Background: White matter changes are common finding during brain autopsies especially in elderly. Although there are many studies applying radiological-pathological correlation on these lesions, their pathogenesis is still unclear. However, a number of possible causes have been suggested including: hypoxic-ischemia, altered blood brain barrier permeability, vascular pathology and chronic hypoperfusion. As usually there is a multiplicity of causes in any individual case, it is very difficult to pinpoint the major causal factor contributing to observed pathological changes. In this study, we document the white matter pathology in global acute hypoxic/ischemic injury due to cardiac arrest as the major causal factor.

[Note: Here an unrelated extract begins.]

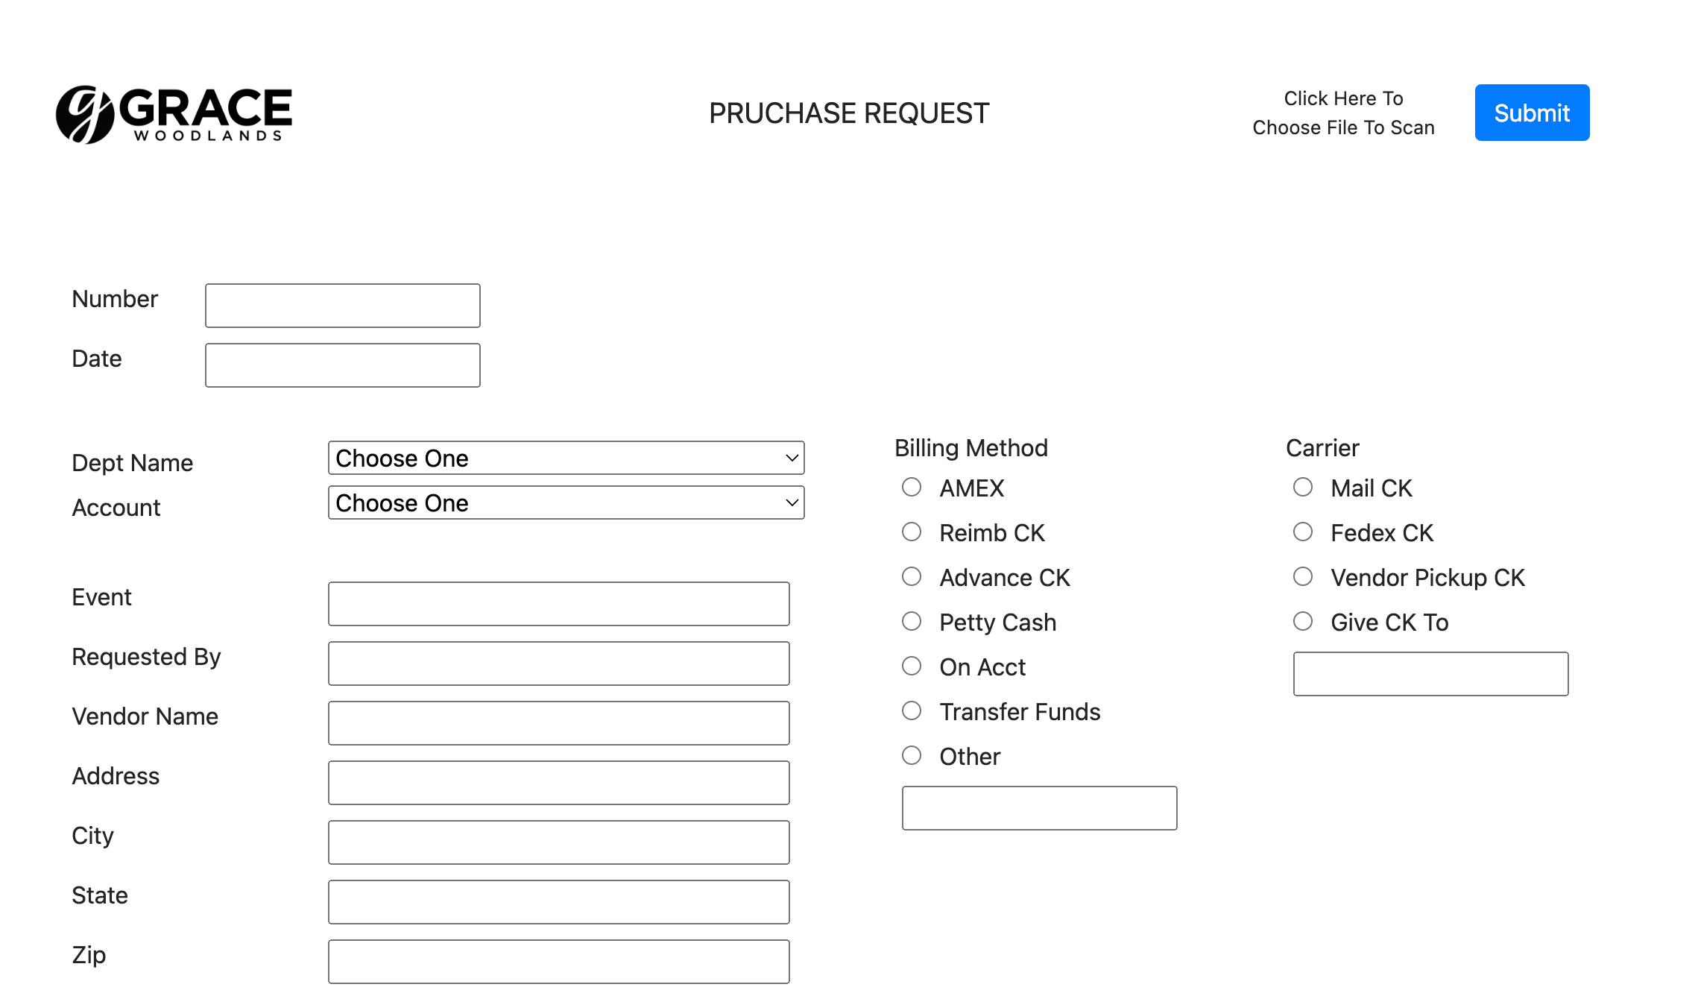1698x999 pixels.
Task: Choose Mail CK carrier option
Action: [x=1303, y=487]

Method: We retrieve 16 cases of cardiac arrest encephalopathy in our archive with post arrest survival range from 6 hours to 14 days. Several special, and immunohistochemical stains were used to study the axonal and myelin pathology.
Result: The pathogenicity of the cardiac arrest was confirmed in all cases by demonstrating the expected gray matter pathology, albeit in varying degree of severity. The white matter changes range from unremarkable in the first 2 days, evidence of cerebral edema (visualized from 3rd day on), and early axonal degeneration, to diffuse myelin pallor secondary to marked axonal loss on day 14.
Conclusion: The white matter changes in post cardiac arrest are mainly due to early cerebral edema and axonal degeneration and the effect on myelin is secondary.